Announcing Relational Ecologies workshop series with writer Gretchen E. Henderson

We are thrilled to announce a seasonal workshop series with Tucson writer Gretchen E. Henderson, collectively entitled “Relational Ecologies: Writing with a More-than-Human World.”  The workshops will take place seasonally on Saturday mornings and will be in-person at the Poetry Center.  Course tuition will include a catered lunch and a conversation with a guest community organization or agency working in the area each workshop's focus.   Initial offerings and a biography for Gretchen are below—stay tuned for registration details in future course seasons!  The series is a sister effort to immersive short courses on Literary Ecologies taught by Gretchen at the Oak Spring Garden Foundation in Virginia. Participants can take one Tucson workshop by itself, or grow a practice of relational ecologies between places over time.

 

Writing with Water: Finding Form in a Thirsty World

FALL: Saturday, October 28th from 9:30-12:30 (workshop) lunch from 12:30-2pm (Registration to open in the Fall 2023)

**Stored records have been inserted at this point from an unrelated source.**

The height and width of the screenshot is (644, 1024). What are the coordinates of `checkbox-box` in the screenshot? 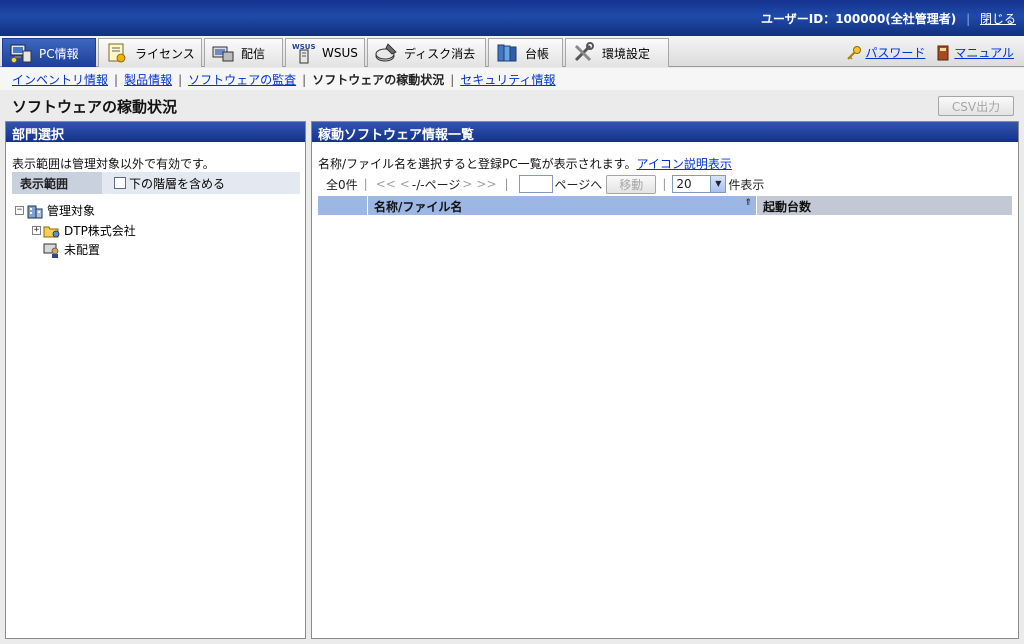 It's located at (120, 183). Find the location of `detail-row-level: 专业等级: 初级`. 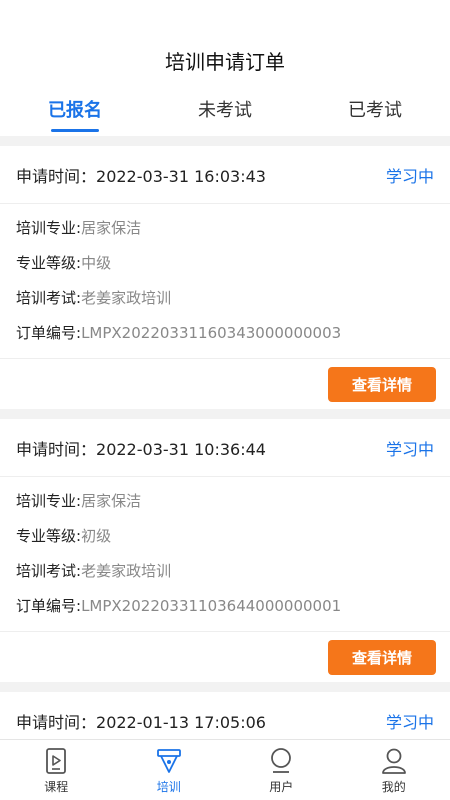

detail-row-level: 专业等级: 初级 is located at coordinates (225, 536). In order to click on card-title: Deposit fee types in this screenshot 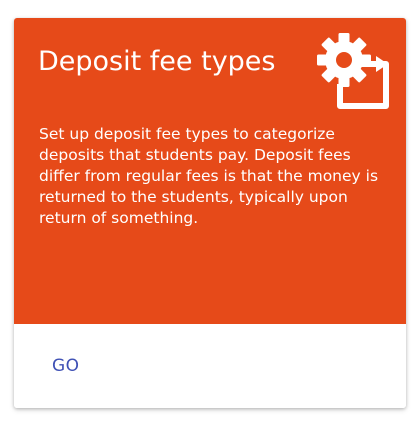, I will do `click(157, 62)`.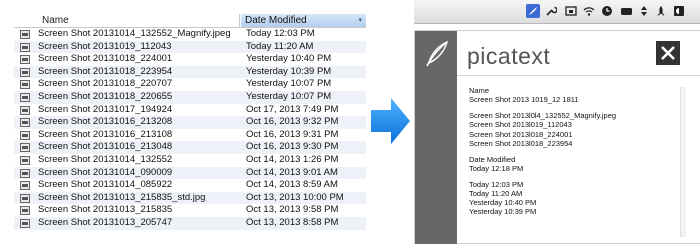  What do you see at coordinates (644, 11) in the screenshot?
I see `battery-icon` at bounding box center [644, 11].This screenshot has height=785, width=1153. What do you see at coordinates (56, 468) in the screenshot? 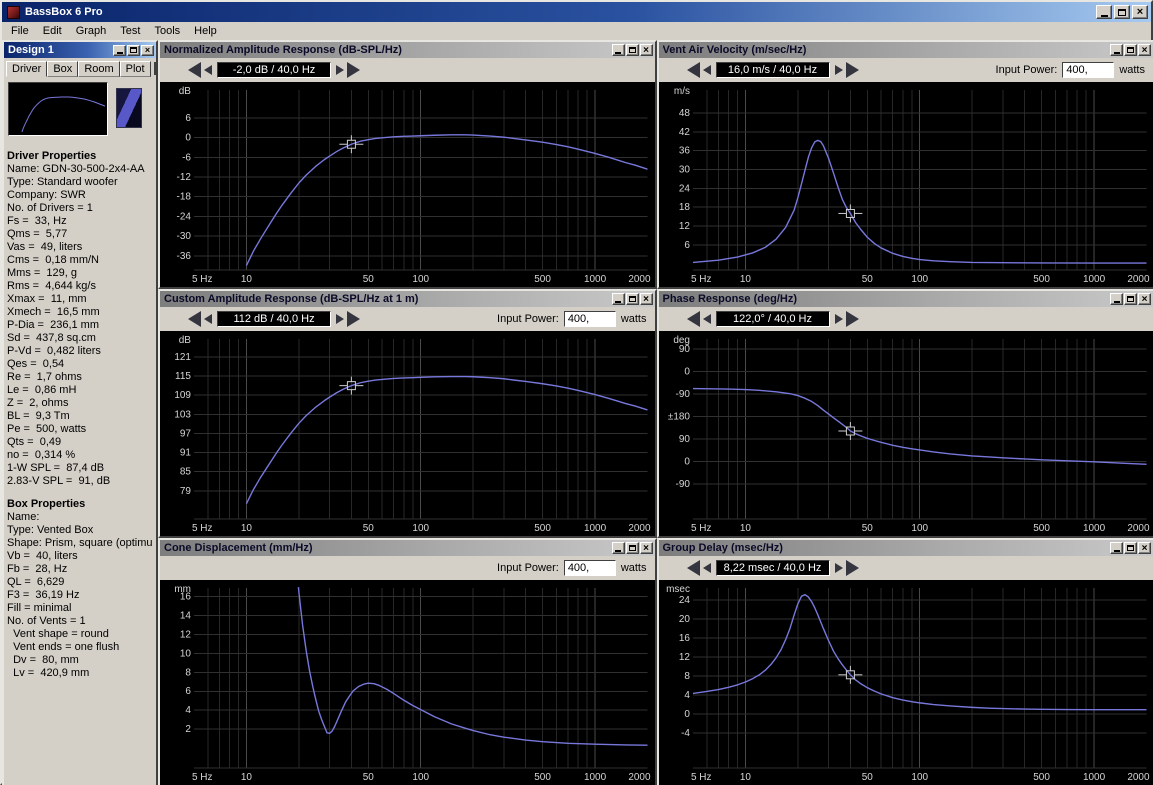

Human bodies are largely comprised of water, as is the planet. In the climate crisis, reports of aquatic catastrophes from droughts to floods increasingly swirl. Yet more than dying, water is life-giving, quencher of thirst, nutrient of seeds and soil, aquifer and river, wave and tide. In this writing workshop, we reimagine the liquid presence of water in our words—poetry, nonfiction, fiction, between & beyond—rippling between lines and sentences, paragraphs and poetics of place, even pulsing under our skins. This generative workshop inaugurates a seasonal series of workshops at the Poetry Center around natural elements to bridge ecologies.

 

Writing with Fire: Finding Form in a Burning World

WINTER: January 2024

Since time immemorial, humans have sat by firesides to heat and cook, sing and survive. In the climate crisis, reports of fires flame from forests across the Amazon to Australia and closer to home in the American West. Yet beyond destroying, fires light the dark, warm hearths, open seed and cone, and burn strong enough to smelt metal and stone. Our planet burns in its core. In this writing workshop, we reimagine fire in our words—poetry, nonfiction, fiction, between & beyond—kindling lines and sentences, paragraphs and poetics of place, even heating our hearts. This generative workshop is the second in a seasonal series of workshops at the Poetry Center around natural elements to bridge ecologies.

 

Writing with Earth: Finding Form in an Uprooted World

SPRING: March 2024

From dust to dirt, sediment to soil: what lies underfoot reflects the human condition. Amid over-extractions of the Earth’s diminishing resources, resilient seeds persist, even replenish. In this writing workshop, we reimagine the place of earth in our words—poetry, nonfiction, fiction, between & beyond—seeding renewable possibilities through lines and sentences, paragraphs and poetics of place, to unearth care for what may otherwise be trampled. Where language lies fallow, let’s tend to native seeds and even weeds that may grow. This generative workshop is the third in a seasonal series of workshops at the Poetry Center around natural elements to bridge ecologies.

 

 

Writing with Air: Finding Form in a Polluted World

 

Summer: July 2023

 

Breathing offers a natural rhythm to our lives. The element of air seems invisible yet charges our every act, thought, and word. In the climate crisis, as inspiration meets expiration, the vulnerable act of breathing amplifies winds of change from polluted atmospheres to Black Lives Matter to COVID-19 to each life and death across the planet. In this writing workshop, we reimagine the presence of air in our words—poetry, nonfiction, fiction, between & beyond—breathing life into lines and sentences, paragraphs and poetics of place, retuning our basic rhythm of being alive. This generative workshop is the fourth in a seasonal series of workshops at the Poetry Center around natural elements to bridge ecologies.

 

 

 

Gretchen Ernster Henderson writes across environmental genres and poetics of place. Her fifth book, Life in the Tar Seeps: A Spiraling Ecology from a Dying Sea, was released by Trinity University Press in 2023, and her writings have been published in many journals, including Ecotone, Orion, the Kenyon Review, and Ploughshares, also translated across five languages. Currently a senior lecturer at the University of Texas at Austin, she has taught creative writing across genres at Georgetown, University of Utah, and MIT. Recent awards include the 2023 Aldo & Estella Leopold writer in residence in New Mexico, 2022 fellow at the Women’s International Studies Center, 2020-2022 faculty fellow at UT-Austin's Humanities Institute, and 2019 writer in residence at the Jan Michalski Foundation for Writing & Literature in Switzerland. Born and raised near the Pacific Ocean, Gretchen lives seasonally in the Sonoran desert between two washes and welcomes the smell of creosote after monsoon rains.